Load the extension in chrome://extensions (developer mode) from .output/chrome-mv3-dev/.
Usage
- Navigate to any page
- Click the Chrome Clippy icon (bottom-right corner) to open the chat
- Wait for the model to initialize (progress shown on icon + chat)
- Ask questions about the page or request actions
Architecture
Offscreen Document Service Worker Content Script
(Gemma 4 + Agent Loop) <-> (Message Router) <-> (Chat UI + DOM Tools)
| |
WebGPU inference Screenshot capture
Token streaming JS execution
- Offscreen document: Hosts the model via
@huggingface/transformers+ WebGPU. Runs the agent loop. - Service worker: Routes messages between content scripts and offscreen document. Handles
take_screenshotandrun_javascript. - Content script: Injects the Chrome Clippy icon + shadow DOM chat overlay. Executes DOM tools (
read_page_content,click_element,type_text,scroll_page).
Tools
| Tool | Description | Runs in |
|---|---|---|
read_page_content |
Read text/HTML of the page or a CSS selector | Content script |
take_screenshot |
Capture visible page as PNG | Service worker |
click_element |
Click an element by CSS selector | Content script |
type_text |
Type into an input by CSS selector | Content script |
scroll_page |
Scroll up/down by pixel amount | Content script |
run_javascript |
Execute JS in the page context with full DOM access | Service worker |
Settings
Click the gear icon in the chat header:
- Model: Switch between Gemma 4 E2B and E4B served from the local model server. Selection persists across sessions.
- Thinking: Toggle native Gemma 4 thinking
- Max iterations: Cap on tool call loops per request
- Clear context: Reset conversation history for the current page
- Disable on this site: Disable the extension per-hostname (persisted)
Development
pnpm build # Development build (with logging, source maps)
pnpm build:prod # Production build (logging silenced, minified)
Tech Stack
- WXT — Chrome extension framework (Vite-based)
- @huggingface/transformers — Browser ML inference
- marked — Markdown rendering in chat
- Gemma 4 E2B / E4B (
onnx-community/gemma-4-E2B-it-ONNX,onnx-community/gemma-4-E4B-it-ONNX) — q4f16 quantization, 128K context
Localhost Model Server
- The extension points
transformers.jsathttp://127.0.0.1:8765/and keeps the original{model}/resolve/{revision}/...URL structure. pnpm serve:modelsserves the required q4f16 files frommodels/gemma-4-e2bandmodels/gemma-4-e4bwith CORS and range request support.- Chrome can then cache those responses through the normal browser cache path used by the original extension behavior.
Debugging
All logs are prefixed with [Chrome Clippy]. In development builds, info/debug/warn logs are active.
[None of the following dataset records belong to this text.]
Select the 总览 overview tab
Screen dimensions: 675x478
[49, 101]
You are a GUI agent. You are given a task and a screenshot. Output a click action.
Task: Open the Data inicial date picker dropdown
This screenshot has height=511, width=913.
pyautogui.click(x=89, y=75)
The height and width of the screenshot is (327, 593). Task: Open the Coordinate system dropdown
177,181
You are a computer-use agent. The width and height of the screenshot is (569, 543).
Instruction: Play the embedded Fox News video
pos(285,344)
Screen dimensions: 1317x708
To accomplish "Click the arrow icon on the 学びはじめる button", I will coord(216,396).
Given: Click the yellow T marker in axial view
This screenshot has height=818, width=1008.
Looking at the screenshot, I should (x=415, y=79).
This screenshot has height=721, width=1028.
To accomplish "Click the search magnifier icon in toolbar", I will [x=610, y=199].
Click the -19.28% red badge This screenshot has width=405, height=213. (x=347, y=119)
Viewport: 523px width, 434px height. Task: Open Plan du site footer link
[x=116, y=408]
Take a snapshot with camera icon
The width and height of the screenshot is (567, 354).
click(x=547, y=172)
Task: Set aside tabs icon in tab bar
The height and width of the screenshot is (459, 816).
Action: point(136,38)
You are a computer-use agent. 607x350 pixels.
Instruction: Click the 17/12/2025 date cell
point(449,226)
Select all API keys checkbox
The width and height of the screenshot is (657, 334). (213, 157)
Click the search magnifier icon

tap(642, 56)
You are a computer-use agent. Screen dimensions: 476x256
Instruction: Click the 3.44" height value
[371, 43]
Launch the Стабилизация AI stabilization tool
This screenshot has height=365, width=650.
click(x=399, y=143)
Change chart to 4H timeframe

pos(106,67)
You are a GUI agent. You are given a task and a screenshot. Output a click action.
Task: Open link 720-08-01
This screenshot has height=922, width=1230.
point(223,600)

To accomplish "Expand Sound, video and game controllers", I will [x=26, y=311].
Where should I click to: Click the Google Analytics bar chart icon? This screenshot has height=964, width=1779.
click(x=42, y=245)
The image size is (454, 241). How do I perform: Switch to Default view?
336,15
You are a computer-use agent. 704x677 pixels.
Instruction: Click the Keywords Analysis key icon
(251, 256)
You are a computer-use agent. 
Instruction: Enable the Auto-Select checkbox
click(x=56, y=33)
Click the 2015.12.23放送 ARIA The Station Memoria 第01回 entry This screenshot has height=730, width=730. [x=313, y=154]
Production builds only log errors.
- Service worker logs:
chrome://extensions→ Chrome Clippy → "Inspect views: service worker" - Offscreen document logs:
chrome://extensions→ Chrome Clippy → "Inspect views: offscreen.html" - Content script logs: Open DevTools on any page → Console
- All extension pages:
chrome://inspect#otherlists all inspectable extension contexts (service worker, offscreen document, etc.)
The offscreen document logs are the most useful — they show model loading, prompt construction, token counts, raw model output, and tool execution.
Notes
The agent/ directory has zero dependencies. It defines interfaces (ModelBackend, ToolExecutor) and can be extracted to a standalone library.